--- Texte extrait ---
Une fois n’est pas coutume, je vous parlerai, non pas de rosicrucianisme, mais de maçonnisme ou plutôt d’antimaçonnisme.
J’ai constaté comme tant d’autres la montée des extrémismes et de l’intolérance. Parmi les cibles choisies, la franc-maçonnerie en a plus que sa part. Il y a des francs-maçons au sein de l’AMORC, qui restent généralement discrets sur leur parcours, mais je ne pense pas qu’ils apprécient le traitement qui est réservé à leurs obédiences.
Quand j’ai appris qu’une conférence serait donnée par des francs-maçons à Lille ce samedi 25 octobre à 17h au Temple de la rue Thiers, j’ai sauté sur l’occasion et je me suis inscrit par internet quelques jours auparavant. Le thème de la conférence était « 3 siècles d’antimaçonnisme 1738-2014, une source des discours « anti » » et se déroulerait en 3 parties :
- L’antimaçonnisme au XVIIIe siècle, naissance d’un mythe moderne : le complot des francs-maçons par Daniel Morfouace,
- L’antimaçonnisme antirépublicain, du XIXe siècle aux persécutions de Vichy par Yves Hivert-Messeca
- L’Antimaçonnisme contemporain : résurgences et mutations par Jiri Pragman
Puis c’est Daniel Keller, Grand-Maître actuel du Grand Orient de France, qui conclurait la soirée.

--- Défis ---
(A) D'après le texte sur la conférence d'antimaçonnisme à Lille, qui devait conclure la soirée ?
(B) Reprenez le texte sur la conférence d'antimaçonnisme à Lille juste après sa dernière phrase.
Les enregistrements n'interviennent en rien ici.

--- Enregistrements présentés ---

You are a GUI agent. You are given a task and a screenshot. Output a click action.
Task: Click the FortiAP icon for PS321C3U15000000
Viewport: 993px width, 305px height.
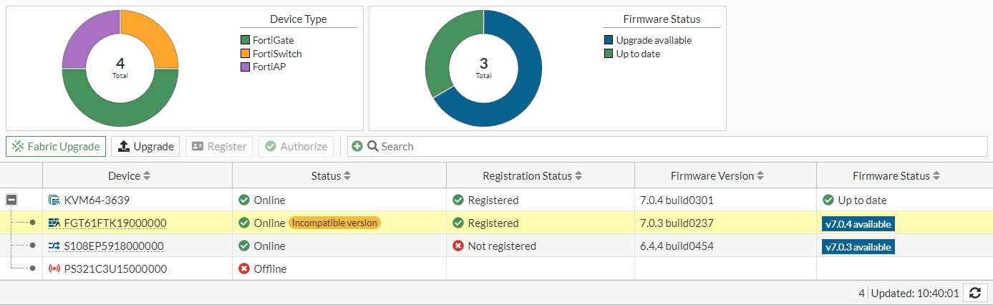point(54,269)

* * *

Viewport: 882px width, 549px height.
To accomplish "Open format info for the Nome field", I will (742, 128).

* * *

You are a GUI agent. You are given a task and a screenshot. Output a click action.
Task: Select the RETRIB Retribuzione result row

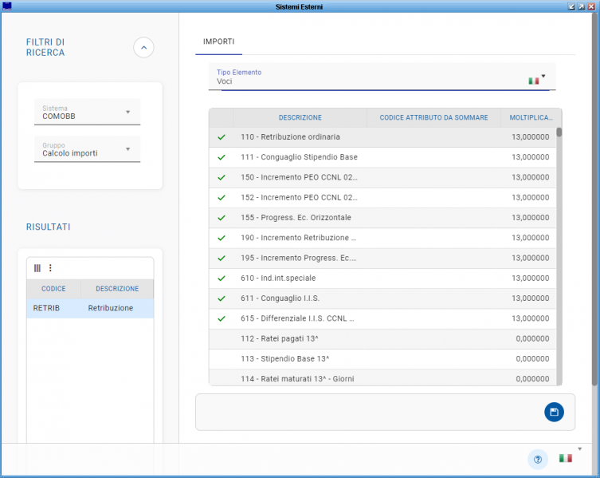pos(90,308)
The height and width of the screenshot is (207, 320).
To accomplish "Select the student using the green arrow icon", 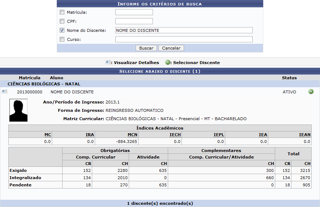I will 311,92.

--- Réponses par tâche ---
(A) Daniel Keller, Grand-Maître actuel du Grand Orient de France.

(B)
Le jour venu, donc, je me rends rue Thiers à l’heure dite et je me présente à l’entrée. Un rapide contrôle, et on m’invite à monter à l’étage : la conférence aura lieu dans le temple lui-même, et pas dans une salle plus neutre. Mazette ! Ça n’est pas rien quand même !
Un membre m’invite à m’assoir en priorité sur les sièges du nord. Je ne sais si c’est voulu ou si c’est le hasard, ni si la signification du nord en franc-maçonnerie est identique à celle qu’on trouve dans notre ordre, mais toujours est-il que cela me rappelle « quelque chose ».
Bref, je m’installe, et je regarde le décor : des sculptures et des statues de l’Egypte ancienne ornent les murs et l’orient du temple, avec notamment des sphinx qui gardent un escalier, et des globes ailés sur les murs. A l’orient, des vitraux avec la lune, le soleil et le triangle lumineux tandis qu’à l’occident, je remarque notamment un pentagramme dans lequel est inscrit la lettre G et ce qui me semble être la Grande Ourse.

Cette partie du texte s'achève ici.